§ **DATASET CONTENT**
☆ ☆ ☆ ☆ ☆

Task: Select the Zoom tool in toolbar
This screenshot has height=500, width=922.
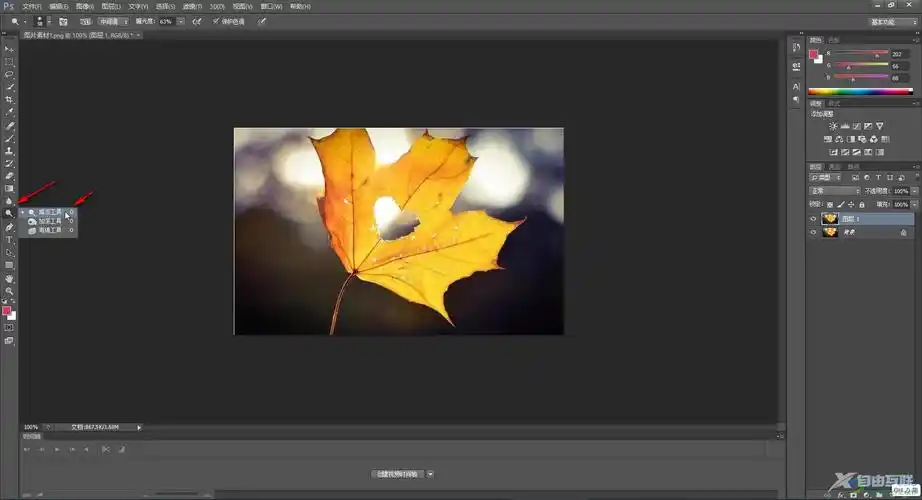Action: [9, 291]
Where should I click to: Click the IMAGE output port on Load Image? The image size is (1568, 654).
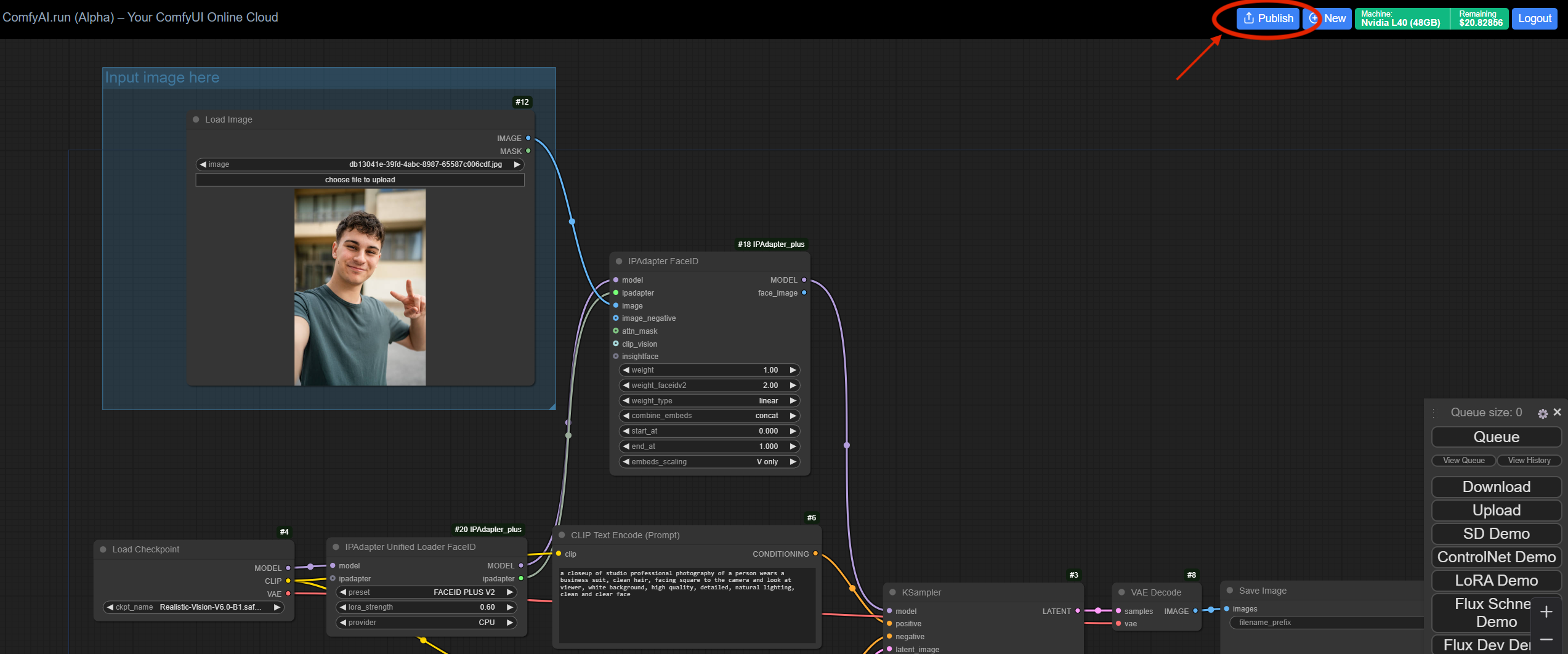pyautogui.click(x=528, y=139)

☆ ☆ ☆ ☆ ☆

§ **YOUR TASK**
All of the entries must be reproduced exactly, apart from the pictures, which are to be dropped.

§ **WRITTEN SOLUTION**
Task: Select the Zoom tool in toolbar
This screenshot has height=500, width=922.
Action: [9, 291]
Where should I click to: Click the IMAGE output port on Load Image? The image size is (1568, 654).
pyautogui.click(x=528, y=139)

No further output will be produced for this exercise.